April 29, 2011
One of the joys of strolling through a farmers’ market as a customer is how bucolic and simple the market seems. It can be a calming start to your weekend or the perfect way to end a weekday far from the stress of your job and shrill of your Blackberry (the phone – not the fruit). All of that simplicity and calm doesn’t come easy though which is why farmers’ market managers work hard day-in and day-out to create a market customers and vendors will enjoy. I had the pleasure of speaking with Erin Kauffman of the Durham Farmers’ Market in North Carolina who shared a peek into her life during farmers’ market season.

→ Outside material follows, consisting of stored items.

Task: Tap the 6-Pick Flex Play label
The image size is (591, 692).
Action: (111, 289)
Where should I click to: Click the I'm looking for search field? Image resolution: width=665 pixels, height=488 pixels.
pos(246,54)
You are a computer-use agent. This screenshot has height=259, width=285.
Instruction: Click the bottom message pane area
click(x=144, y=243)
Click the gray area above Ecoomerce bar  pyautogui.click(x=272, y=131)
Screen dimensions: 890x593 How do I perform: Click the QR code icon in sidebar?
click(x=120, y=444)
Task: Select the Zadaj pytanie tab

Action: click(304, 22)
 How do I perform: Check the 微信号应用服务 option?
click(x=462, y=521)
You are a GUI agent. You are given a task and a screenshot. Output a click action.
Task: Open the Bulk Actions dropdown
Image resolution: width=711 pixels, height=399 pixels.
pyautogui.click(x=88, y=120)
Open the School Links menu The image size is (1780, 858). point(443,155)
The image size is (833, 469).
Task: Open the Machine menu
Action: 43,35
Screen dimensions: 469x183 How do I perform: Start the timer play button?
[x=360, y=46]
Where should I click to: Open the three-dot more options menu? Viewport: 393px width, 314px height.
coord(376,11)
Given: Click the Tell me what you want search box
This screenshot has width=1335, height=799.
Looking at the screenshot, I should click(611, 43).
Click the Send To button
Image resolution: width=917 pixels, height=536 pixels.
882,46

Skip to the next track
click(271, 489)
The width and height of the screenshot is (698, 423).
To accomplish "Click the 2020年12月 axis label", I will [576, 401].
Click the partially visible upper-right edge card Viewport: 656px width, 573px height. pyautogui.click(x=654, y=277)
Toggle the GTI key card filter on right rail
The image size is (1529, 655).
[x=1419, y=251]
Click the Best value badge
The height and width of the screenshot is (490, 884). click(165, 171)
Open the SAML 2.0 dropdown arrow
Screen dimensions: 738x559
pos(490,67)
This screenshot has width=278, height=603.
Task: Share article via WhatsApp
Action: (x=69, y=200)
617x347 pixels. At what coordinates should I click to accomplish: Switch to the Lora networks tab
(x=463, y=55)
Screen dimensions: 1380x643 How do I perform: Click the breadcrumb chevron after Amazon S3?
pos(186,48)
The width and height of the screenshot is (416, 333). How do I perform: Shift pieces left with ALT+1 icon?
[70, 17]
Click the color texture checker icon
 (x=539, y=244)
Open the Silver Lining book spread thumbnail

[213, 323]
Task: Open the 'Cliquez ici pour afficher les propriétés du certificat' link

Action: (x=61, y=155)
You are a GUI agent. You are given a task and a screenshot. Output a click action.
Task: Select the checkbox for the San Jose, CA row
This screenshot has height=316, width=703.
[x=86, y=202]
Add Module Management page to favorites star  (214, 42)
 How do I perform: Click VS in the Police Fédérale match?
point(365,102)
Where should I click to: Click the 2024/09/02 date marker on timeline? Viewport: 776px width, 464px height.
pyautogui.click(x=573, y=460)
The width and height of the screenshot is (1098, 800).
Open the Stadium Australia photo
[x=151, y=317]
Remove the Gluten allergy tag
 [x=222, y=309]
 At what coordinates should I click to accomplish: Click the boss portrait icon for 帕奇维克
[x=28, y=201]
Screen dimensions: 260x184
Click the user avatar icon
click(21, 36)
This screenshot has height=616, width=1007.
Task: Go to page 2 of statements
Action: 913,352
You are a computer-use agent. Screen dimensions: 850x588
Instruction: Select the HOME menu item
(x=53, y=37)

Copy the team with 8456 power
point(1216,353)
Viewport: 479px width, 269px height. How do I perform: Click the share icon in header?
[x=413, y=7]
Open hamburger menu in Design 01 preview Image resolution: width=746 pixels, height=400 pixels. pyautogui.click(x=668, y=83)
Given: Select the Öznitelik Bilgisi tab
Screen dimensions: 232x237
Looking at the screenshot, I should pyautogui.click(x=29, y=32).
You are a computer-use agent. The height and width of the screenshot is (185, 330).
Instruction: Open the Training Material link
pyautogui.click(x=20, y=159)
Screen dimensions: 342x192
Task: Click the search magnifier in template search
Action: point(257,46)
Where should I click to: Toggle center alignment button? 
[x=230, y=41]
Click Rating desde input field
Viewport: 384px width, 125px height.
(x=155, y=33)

First and foremost, it’s important to note that Erin Kauffman is one of only two paid staff for the Durham Farmers’ Market. Kauffman’s position as Market Manager means that she’s paid for 25-30 hours/weekly which includes time at the two markets Durham Farmers’ Market puts on each week. Kauffman also has an assistant who is paid for approximately 5 hours/week. The market is overseen by a Board of Directors who, with Kauffman’s help, decides which new applicants should be part of the market, and there are a handful of volunteers without whom Kauffman says her job would be near impossible.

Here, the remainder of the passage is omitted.